In apertura parlavo di ragnatela; ebbene sì, se la Procura ha messo insieme nello stesso calderone fatti e personaggi troppo distanti tra loro e suddivisi tra ricattatori e ricattati con la significativa possibilità che i ricattatori possano essere stati, a loro volta, ricattati dal altri soggetti, si capisce che il quadro investigativo è talmente confuso che alla fine la giustizia ne uscirà molto penalizzata.

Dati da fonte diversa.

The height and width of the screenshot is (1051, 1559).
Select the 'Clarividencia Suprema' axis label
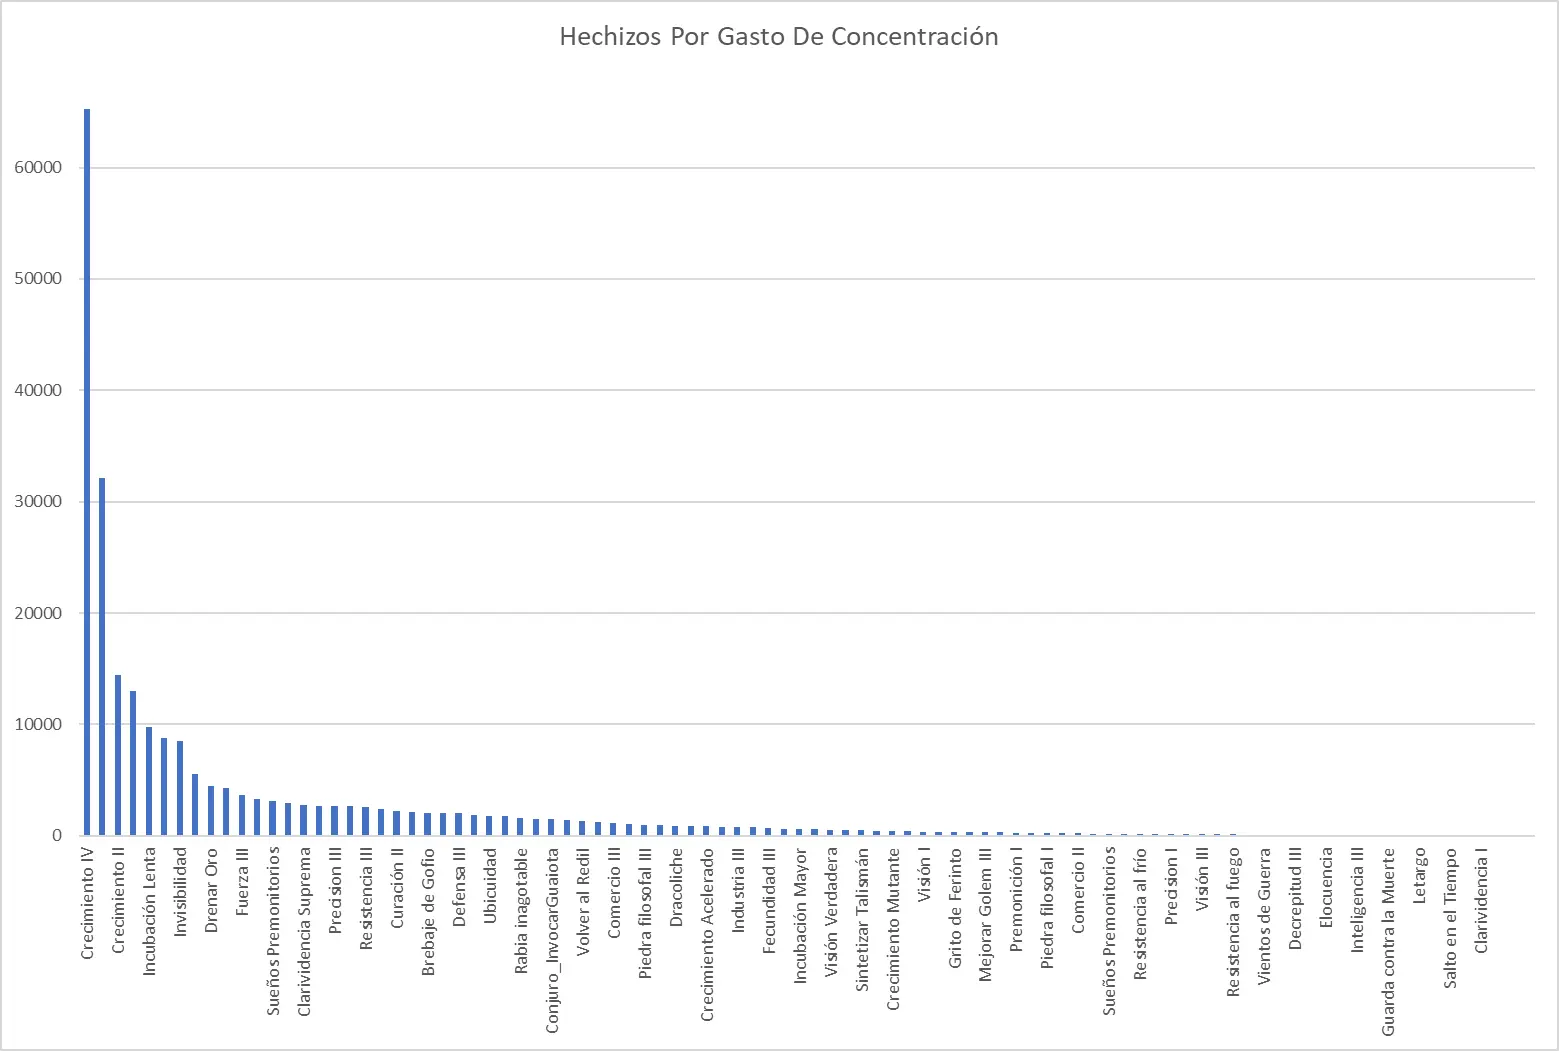tap(305, 932)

Roberto Penna, Eugenio e Valeria Rainone (gli unici due destinatari di precise pressioni intimidatorie), Umberto Inverso, Mari Gabriella Gallevi, Francesco Vorro, Fabrizio Lisi, Giovanni Savalle, Gregorio Fiscina (già fuori dall’inchiesta), il sig. Bisignani, un ex magistrato, un direttore di giornale, Marina d’Arechi, i casalesi di Zagaria attraverso la “famiglia Piccolo” e, addirittura, Matteo Messina Denaro attraverso la figura di Savalle; un calderone indescrivibile nel quale poterci buttare tutto e di più, senza la minima possibilità di elevare al rango di “prova conclamata” nessuna delle ipotesi accusatorie che rasentano, in alcuni casi, fantasiose ricostruzioni ai limiti della credibilità.

Come andrà a finire ? Nell’attesa di scoprire la vera identità del “ragno violino” saranno svelati un po’ alla volta altri episodi marginali che non intaccheranno il castello accusatorio ma neppure lo confermeranno; e i giornali impazziranno di nuovo.